## Task
Please write out the listing exactly, leaving each picture out.
------------------------------
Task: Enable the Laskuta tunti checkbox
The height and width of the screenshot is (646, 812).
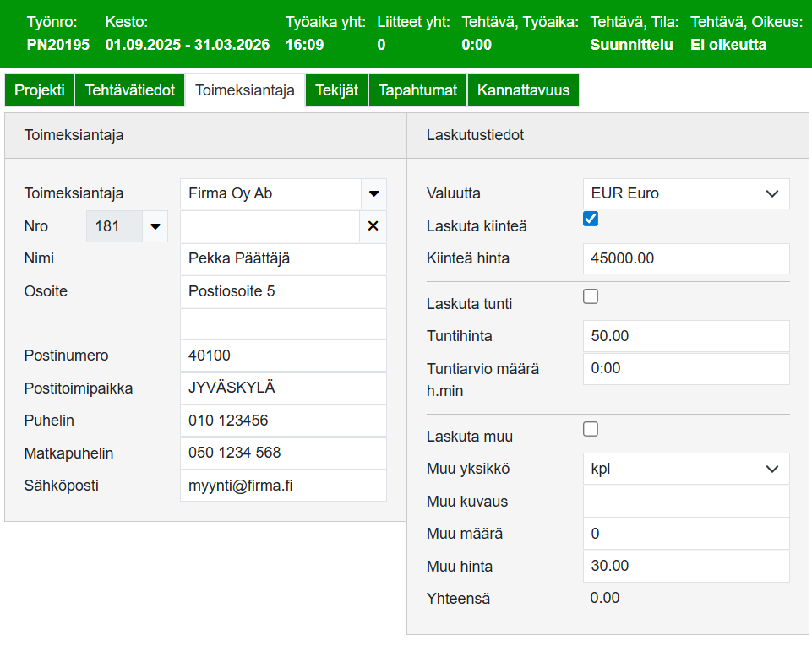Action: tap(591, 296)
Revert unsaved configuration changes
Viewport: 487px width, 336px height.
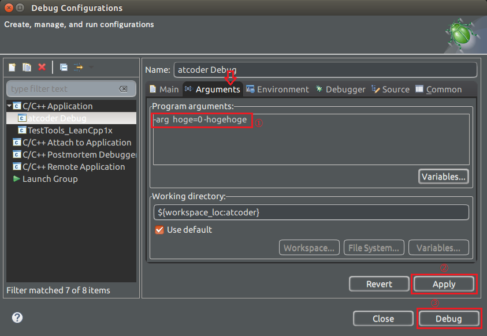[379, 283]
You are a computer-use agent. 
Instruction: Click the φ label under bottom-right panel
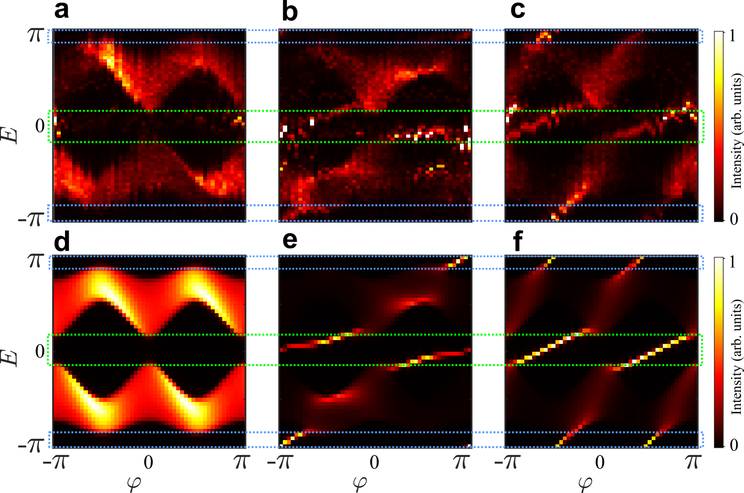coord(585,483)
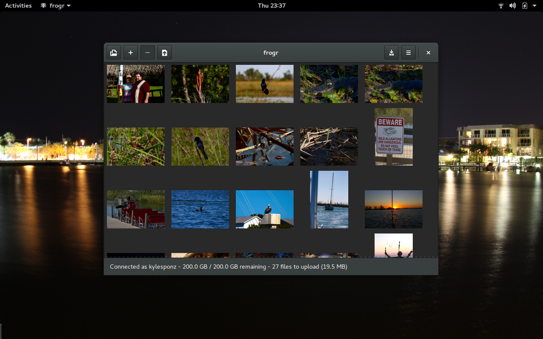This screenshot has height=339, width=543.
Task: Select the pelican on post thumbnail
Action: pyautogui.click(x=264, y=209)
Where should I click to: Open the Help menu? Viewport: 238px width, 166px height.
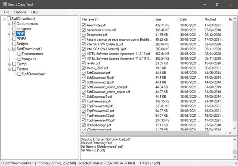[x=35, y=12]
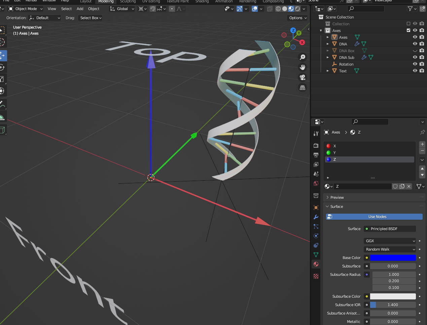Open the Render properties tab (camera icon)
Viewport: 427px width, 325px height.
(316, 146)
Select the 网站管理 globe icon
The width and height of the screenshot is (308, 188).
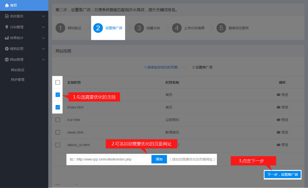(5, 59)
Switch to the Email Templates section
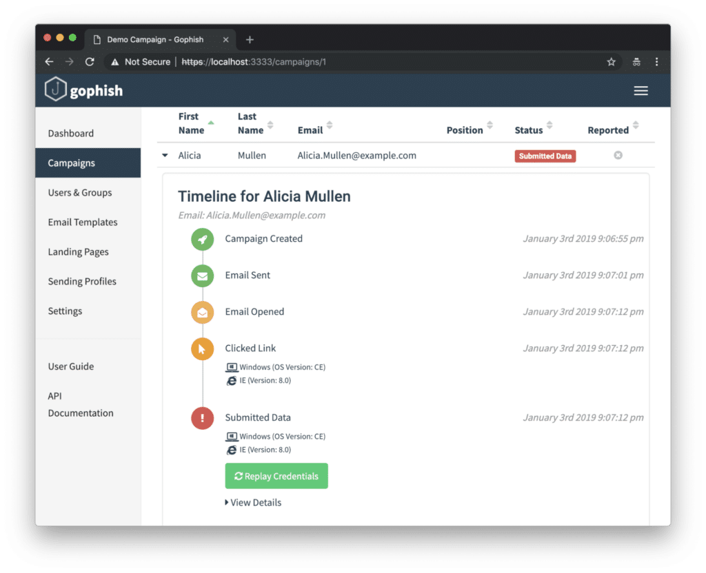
------------------------------
## Solution to the exercise
Task: Enable the Laskuta tunti checkbox
The height and width of the screenshot is (646, 812).
Action: tap(591, 296)
Revert unsaved configuration changes
Viewport: 487px width, 336px height.
[379, 283]
You are a computer-use agent. 
Instruction: Click the φ label under bottom-right panel
coord(585,483)
This screenshot has height=339, width=543.
Task: Select the pelican on post thumbnail
Action: pyautogui.click(x=264, y=209)
Where should I click to: Open the Help menu? Viewport: 238px width, 166px height.
[x=35, y=12]
Open the Render properties tab (camera icon)
Viewport: 427px width, 325px height.
(316, 146)
Select the 网站管理 globe icon
The width and height of the screenshot is (308, 188).
(5, 59)
Switch to the Email Templates section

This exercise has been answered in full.